Greg Bernstein: you're going to have a wind surfing club and you're going
to give out credentials to see if people could check out equipment and such
like that and a whole kind of thing about what it would take and could you
do this all with our tech, because I don't do open ID and such like that
and I server side stuff, I issue credentials and such like that. I never
actually went into somebody's wallet or something like that. So, that's
what kind of one theme of a very small user, right, group, not big company.

Greg Bernstein: The other thing I was thinking about which is maybe a
little bit more technical but in data integrity we've got proof sets and
proof chains which are these nice mechanisms that really go nicely with
kind of business rules and such like that. And I also was noticing that I
was looking at some stuff, BC for wireless and I noticed that the BC API
stuff has some workflow kind of stuff and I was thinking about wow could I
combine is that of the right maturity that I could come up with a signature
chain workflow thing to demonstrate how powerful proof sets and signature
chains are.

Greg Bernstein: So those are my two kind of things and I would once again
have a slideshow but behind it I'd open source code maybe a more documented
tutorial to help people see the power of either of those things. So those
are my two ideas.

Manu Sporny: So just my two cents I think it might be more broadly useful
to step through the base technology when we get to proof sets and…

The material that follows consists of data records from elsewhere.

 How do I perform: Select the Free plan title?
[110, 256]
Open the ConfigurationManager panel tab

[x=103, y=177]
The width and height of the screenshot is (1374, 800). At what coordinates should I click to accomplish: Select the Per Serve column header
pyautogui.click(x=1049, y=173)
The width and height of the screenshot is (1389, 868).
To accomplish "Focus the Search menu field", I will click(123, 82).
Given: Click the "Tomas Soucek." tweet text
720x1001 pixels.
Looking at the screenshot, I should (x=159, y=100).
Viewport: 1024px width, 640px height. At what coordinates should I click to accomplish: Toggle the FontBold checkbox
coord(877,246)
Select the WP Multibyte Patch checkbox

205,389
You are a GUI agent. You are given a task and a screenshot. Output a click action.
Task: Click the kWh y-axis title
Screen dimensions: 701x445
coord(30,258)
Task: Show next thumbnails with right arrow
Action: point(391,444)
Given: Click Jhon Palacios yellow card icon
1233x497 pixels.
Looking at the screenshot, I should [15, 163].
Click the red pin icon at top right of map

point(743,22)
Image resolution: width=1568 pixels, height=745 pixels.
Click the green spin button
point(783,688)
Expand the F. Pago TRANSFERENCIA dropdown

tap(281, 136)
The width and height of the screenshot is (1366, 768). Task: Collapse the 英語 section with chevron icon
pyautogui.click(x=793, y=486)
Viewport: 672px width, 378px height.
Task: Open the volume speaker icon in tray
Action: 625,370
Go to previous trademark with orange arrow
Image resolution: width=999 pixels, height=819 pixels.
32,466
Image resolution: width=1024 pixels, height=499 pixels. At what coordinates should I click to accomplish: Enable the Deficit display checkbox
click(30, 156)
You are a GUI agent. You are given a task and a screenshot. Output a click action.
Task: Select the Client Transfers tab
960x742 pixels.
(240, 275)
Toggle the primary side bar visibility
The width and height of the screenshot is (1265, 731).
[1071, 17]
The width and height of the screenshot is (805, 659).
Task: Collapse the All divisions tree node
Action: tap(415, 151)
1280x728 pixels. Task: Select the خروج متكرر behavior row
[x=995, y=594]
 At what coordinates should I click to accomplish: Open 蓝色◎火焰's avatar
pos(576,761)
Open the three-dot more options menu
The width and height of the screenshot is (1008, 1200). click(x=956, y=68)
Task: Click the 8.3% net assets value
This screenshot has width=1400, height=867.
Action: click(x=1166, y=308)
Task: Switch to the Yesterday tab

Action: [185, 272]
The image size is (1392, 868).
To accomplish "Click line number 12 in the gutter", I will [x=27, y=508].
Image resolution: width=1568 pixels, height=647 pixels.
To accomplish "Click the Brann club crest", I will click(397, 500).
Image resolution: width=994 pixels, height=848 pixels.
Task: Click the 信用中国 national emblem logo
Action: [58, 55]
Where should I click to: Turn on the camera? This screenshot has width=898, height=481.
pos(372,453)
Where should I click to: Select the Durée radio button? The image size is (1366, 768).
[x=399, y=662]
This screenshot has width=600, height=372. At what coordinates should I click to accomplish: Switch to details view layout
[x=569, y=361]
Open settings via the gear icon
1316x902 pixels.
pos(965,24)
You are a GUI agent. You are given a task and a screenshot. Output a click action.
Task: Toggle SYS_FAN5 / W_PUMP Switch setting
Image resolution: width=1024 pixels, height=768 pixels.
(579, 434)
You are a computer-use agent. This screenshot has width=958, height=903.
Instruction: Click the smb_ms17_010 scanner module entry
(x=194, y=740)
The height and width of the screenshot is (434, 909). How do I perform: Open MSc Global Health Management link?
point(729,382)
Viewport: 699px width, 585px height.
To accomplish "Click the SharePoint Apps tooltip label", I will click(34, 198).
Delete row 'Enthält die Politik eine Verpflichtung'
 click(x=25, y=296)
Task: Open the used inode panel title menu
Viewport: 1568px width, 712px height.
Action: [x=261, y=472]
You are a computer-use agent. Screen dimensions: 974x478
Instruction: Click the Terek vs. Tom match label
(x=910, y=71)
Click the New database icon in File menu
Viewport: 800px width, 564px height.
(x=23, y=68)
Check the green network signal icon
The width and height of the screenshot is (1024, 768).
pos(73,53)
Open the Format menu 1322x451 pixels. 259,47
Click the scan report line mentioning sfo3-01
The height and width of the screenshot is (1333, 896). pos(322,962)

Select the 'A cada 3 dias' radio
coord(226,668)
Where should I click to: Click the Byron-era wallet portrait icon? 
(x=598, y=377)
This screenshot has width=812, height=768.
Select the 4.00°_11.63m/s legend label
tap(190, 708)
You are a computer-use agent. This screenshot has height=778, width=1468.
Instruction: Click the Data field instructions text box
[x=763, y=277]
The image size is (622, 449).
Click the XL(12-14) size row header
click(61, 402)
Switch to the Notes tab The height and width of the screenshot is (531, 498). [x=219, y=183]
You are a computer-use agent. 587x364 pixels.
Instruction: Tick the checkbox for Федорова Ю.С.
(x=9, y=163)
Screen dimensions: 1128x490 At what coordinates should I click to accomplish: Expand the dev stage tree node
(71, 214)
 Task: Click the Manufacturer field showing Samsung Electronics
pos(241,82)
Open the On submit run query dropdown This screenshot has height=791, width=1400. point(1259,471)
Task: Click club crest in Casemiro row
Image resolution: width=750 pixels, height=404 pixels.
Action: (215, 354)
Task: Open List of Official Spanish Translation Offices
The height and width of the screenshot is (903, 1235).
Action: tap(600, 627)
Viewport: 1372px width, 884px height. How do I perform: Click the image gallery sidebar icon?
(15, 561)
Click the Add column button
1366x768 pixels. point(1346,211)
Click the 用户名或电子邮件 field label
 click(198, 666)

Manu Sporny: proof chains in the VC wireless stuff we can get pretty fancy
there but I think without some kind of tutorial on just the low-level stuff
I think we're kind of jumping ahead too much. so to be clear,…

Greg Bernstein: Okay. Yeah.

Manu Sporny: I don't know if we've seen a whole bunch of immediate use
cases around proof sets. Absolutely. Right. the immediate use case there is
you want to do ECDSA and…

Greg Bernstein: Yeah. questions.

Manu Sporny: you want to do postquantum and you want to issue one
credential that's where you'd use a proof set, And the proof chain stuff is
more like notary an endorsement, style use cases. But even then, some
people disagree on is a notary two signatures or is a notary, an additional
VC? And I think you want to kind of avoid those kinds of, discussions.
yeah. So,…

Greg Bernstein: Yes,…

Manu Sporny: so I like, what will said a lot about Jupyter Notebook step
people through kind of the processes. What I wanted to point you to is we
do have some core material that we've used in the past. So feel free to use
of this stuff, any of these diagrams,…

Greg Bernstein: the nice the beautiful diagrams.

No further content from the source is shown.